Bogumin-Skrzeczoń: 55-lat po odsłonięciu pomnika ku czci 104 Polaków, ofiar Polenlagru 32 | 28.04.2024
To było przejmujące wydarzenie – w sobotę 27 kwietnia na cmentarzu w Boguminie-Skrzeczoniu odbyła się uroczystość z okazji 55. rocznicy powstania pomnika ku czci 104 Polaków, ofiar Polenlagru 32, czyli niemieckiego obozu pracy przymusowej dla Polaków. Prócz przedstawicieli konsulatu, władz miasta i MK PZKO, wzięli w niej udział m.in. Bolesław Suchanek, który jako 11-letni chłopak był więźniem tego obozu oraz Danuta Řéznickowa i Krzysztof Nowaczyk, potomkowie innych więźniów.

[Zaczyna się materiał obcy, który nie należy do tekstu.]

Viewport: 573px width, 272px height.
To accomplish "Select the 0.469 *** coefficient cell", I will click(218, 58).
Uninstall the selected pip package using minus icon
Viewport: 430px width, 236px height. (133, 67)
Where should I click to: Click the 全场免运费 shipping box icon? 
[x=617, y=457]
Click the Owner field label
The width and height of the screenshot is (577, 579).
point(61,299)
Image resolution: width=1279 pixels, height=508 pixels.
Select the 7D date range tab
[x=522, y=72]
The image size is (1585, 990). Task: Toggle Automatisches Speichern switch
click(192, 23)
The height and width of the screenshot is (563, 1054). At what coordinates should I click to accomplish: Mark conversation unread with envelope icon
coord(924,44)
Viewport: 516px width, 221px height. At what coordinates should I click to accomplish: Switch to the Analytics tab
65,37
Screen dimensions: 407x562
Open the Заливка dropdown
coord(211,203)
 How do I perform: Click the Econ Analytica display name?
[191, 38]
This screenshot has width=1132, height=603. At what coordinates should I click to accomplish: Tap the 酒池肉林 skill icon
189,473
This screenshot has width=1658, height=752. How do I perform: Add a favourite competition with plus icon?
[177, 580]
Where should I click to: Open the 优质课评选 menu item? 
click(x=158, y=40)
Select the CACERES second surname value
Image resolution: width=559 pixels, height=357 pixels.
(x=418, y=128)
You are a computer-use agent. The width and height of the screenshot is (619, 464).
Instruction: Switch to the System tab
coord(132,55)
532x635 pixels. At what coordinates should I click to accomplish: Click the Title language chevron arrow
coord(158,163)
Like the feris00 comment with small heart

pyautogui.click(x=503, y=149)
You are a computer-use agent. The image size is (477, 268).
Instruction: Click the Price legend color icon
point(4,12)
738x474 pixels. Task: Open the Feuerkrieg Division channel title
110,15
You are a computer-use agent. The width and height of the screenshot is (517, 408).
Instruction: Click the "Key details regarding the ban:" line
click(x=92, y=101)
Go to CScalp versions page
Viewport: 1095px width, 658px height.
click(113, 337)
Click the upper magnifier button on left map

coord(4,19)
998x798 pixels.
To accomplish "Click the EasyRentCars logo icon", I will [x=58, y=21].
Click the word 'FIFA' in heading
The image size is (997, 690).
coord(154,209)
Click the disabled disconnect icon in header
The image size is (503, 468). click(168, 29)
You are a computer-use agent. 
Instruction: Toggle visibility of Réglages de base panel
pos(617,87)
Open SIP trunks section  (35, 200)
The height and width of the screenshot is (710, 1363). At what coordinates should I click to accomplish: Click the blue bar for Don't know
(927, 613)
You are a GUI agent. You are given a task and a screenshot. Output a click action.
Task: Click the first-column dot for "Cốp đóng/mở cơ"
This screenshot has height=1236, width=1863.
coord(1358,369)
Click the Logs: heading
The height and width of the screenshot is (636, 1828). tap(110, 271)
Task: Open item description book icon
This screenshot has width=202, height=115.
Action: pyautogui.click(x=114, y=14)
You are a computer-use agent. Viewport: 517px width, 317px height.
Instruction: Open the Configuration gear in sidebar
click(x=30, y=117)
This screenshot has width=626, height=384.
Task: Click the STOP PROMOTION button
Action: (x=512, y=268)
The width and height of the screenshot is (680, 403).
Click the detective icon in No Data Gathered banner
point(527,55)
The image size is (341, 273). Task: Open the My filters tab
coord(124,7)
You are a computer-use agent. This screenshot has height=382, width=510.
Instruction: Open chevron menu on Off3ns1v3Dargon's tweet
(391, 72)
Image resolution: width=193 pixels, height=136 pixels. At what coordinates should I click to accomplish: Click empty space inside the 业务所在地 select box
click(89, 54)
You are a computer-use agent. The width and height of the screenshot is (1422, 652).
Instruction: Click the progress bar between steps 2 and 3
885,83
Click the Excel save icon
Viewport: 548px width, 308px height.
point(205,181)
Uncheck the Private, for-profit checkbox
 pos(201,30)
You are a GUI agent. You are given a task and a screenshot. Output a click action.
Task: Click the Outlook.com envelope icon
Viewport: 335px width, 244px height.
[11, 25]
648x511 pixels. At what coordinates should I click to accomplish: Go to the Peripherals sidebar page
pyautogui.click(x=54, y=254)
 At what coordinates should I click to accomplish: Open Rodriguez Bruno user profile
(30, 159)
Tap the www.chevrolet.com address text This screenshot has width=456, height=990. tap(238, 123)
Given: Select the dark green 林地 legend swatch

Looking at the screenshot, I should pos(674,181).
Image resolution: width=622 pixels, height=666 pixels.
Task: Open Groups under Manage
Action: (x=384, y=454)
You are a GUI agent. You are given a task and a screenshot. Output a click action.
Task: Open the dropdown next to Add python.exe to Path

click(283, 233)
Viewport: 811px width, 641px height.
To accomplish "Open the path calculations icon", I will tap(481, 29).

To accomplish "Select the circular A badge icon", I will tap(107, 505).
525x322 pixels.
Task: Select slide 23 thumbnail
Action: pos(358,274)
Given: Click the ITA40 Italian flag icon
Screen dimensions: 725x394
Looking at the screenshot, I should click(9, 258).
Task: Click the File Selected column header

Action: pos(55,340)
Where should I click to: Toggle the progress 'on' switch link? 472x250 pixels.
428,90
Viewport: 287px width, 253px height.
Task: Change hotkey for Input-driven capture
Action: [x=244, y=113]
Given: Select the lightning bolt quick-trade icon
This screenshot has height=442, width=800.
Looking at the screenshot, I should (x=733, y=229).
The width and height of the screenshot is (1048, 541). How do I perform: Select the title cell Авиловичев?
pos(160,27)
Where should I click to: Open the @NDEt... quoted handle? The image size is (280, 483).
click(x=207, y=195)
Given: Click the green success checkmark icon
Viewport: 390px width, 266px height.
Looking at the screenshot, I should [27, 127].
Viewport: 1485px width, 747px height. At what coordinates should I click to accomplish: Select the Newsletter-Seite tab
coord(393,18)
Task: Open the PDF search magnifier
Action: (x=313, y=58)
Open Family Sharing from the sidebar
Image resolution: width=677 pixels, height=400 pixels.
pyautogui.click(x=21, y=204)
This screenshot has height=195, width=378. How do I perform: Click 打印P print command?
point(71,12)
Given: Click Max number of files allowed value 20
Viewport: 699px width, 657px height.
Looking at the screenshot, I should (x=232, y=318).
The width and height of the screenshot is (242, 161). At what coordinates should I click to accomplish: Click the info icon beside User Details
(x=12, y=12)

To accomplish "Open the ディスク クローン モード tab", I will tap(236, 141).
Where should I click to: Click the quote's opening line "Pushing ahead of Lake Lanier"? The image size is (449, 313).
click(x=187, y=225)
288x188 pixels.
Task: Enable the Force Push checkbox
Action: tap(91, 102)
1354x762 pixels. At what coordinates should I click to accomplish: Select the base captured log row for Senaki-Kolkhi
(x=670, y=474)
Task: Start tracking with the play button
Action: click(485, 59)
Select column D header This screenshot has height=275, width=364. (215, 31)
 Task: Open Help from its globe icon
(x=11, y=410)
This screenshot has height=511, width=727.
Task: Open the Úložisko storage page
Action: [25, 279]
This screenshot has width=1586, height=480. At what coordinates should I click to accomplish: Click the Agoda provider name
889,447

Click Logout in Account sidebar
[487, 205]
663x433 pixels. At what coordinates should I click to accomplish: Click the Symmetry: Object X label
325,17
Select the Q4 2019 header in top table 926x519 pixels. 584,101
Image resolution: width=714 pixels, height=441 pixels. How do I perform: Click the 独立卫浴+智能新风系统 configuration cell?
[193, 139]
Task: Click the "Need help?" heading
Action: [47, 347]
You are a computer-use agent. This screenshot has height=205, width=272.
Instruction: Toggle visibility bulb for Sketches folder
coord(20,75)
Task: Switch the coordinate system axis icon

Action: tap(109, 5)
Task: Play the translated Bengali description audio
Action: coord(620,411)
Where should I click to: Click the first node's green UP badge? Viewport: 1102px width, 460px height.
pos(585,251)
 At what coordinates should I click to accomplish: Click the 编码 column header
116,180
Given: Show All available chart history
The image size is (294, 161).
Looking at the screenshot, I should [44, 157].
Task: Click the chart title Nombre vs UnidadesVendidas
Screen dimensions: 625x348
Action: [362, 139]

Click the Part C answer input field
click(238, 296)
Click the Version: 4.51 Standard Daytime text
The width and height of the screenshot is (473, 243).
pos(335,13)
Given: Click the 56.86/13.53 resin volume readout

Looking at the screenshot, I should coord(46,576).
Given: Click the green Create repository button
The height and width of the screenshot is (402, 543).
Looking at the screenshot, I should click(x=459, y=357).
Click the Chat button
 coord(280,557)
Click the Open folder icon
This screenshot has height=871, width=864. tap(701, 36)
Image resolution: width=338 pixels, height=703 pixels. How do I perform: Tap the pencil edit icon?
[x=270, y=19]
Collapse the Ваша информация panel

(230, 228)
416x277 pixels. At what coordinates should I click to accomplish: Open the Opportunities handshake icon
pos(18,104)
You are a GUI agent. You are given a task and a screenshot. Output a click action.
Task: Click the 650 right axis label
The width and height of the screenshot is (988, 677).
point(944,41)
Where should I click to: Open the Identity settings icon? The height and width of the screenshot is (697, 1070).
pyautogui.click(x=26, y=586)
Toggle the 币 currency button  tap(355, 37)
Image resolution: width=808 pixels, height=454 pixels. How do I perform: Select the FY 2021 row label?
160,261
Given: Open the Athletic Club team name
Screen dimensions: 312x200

Ten tekst przeczytasz za 6 min. 15 s
Bolesław Suchanek pokazał niezwykłą pamiątkę – pamiętnik, jaki jego ojciec prowadził podczas pobytu w Boguminie, a w nim wpisy innych więźniów, którzy dzieli z nim bogumińską niedolę. Fot. Łukasz Klimaniec
GALERIE Skrzeczoń
Przed trzema granitowymi blokami autorstwa zaolziańskiego artysty Bronisława Firli na cmentarzu w Skrzeczoniu w sobotę zapłonęły znicze oraz zostały złożone wieńce kwiatów. Okazja była wyjątkowa – 55 rocznica postawienia pomnika poświęconego 104 Polakom, ofiarom Polenlagu 32, jaki znajdował się podczas II wojny światowej na terenie Bogumina.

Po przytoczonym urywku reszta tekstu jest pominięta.